Tens of thousands of Massachusetts taxpayers are able to access tax refunds, and take advantage of the Earned Income Tax Credit, through the VITA program administered at about 80 sites across Massachusetts. The state’s earned income tax credit last year increased from 23 percent to 30 percent of the federal credit.

Volunteers at the locations “make you feel [like] a family,” Del Valle said, describing them as more available and accessible than other state aid offices.

According to MASSCAP’s website, the program offer free assistance filing or preparing taxes for “people who generally make $57,000 or less,” including people with disabilities, elderly adults and those with limited English proficiency.

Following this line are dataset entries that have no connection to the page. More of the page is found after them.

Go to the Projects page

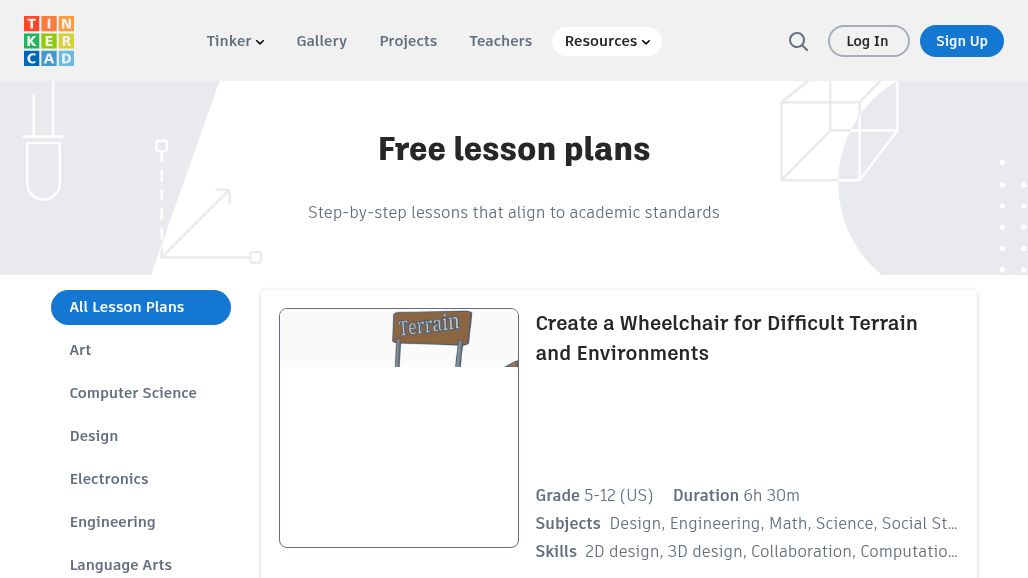[408, 41]
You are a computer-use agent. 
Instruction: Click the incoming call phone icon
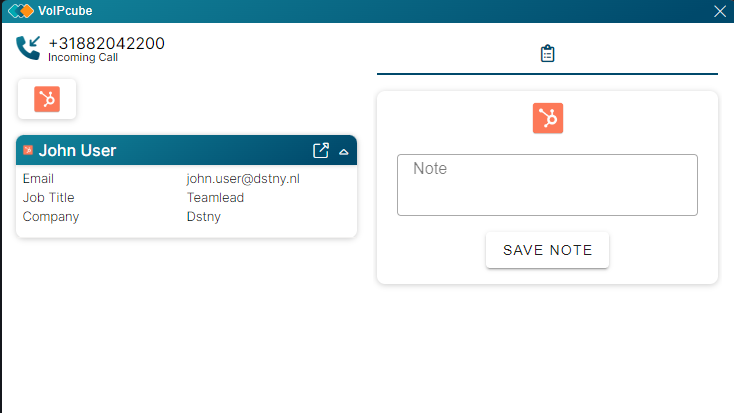[x=28, y=48]
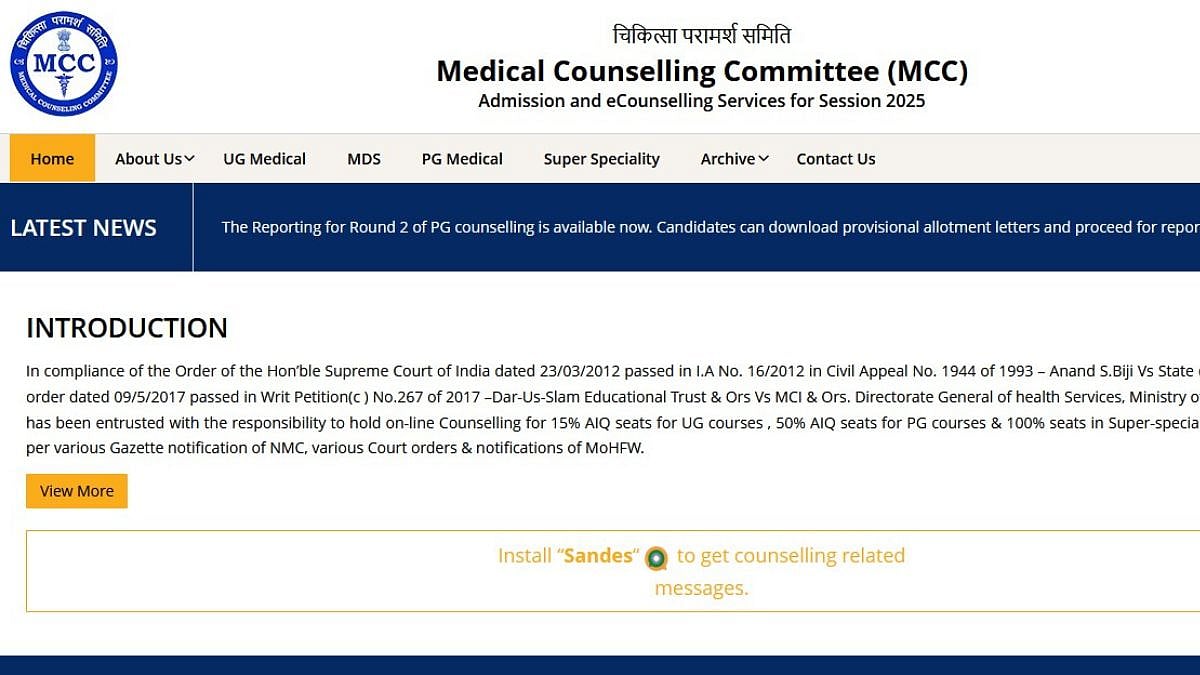Screen dimensions: 1200x675
Task: Click the INTRODUCTION heading
Action: (127, 328)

The program helps more than 18,000 taxpayers collectively receive more than $60 million in tax refunds, according to MASSCAP. Many taxpayers can get thousands of dollars each, which advocates said is an important boost for low-income earners to help with rent, food or other costs.

“This is life-changing money in many cases for people,” said Clare Higgins, executive director of Community Action Pioneer Valley.

Historically, the federal government was the sole underwriter of the VITA program through the IRS, but the state began contributing in fiscal year 2020 with $200,000 included in the state budget. This year’s budget included $820,000, a big boost that supporters said will help the program continue its work.

“VITA is a triple win,” said Sen. Jo Comerford, a Northampton Democrat. “It’s a win for workers and families, returning these hard-earned dollars where they’re needed most. It’s a win for local and regional economies, and it’s a win for the state. It’s a massive return on investment.”

Comerford said she plans to refile legislation this session expanding the earned income tax credit, or EITC, because “when people work, they should not live in poverty.”

During the pandemic, many community action agencies have pivoted to remote work to help clients access the tax refunds. For example, The Greater Lawrence Community Action Council will continue to run its VITA program this year now that tax-filing season has kicked off, accepting clients on a cloud platform, according to Ancel Tejada, the group’s financial literacy coordinator.

Other COVID-era changes are unlikely to repeat this year. In 2020, the federal government and states including Massachusetts pushed the income tax-filing deadline back to July 15 to create more flexibility for the public, but the 2021 deadline once again stands at April 15.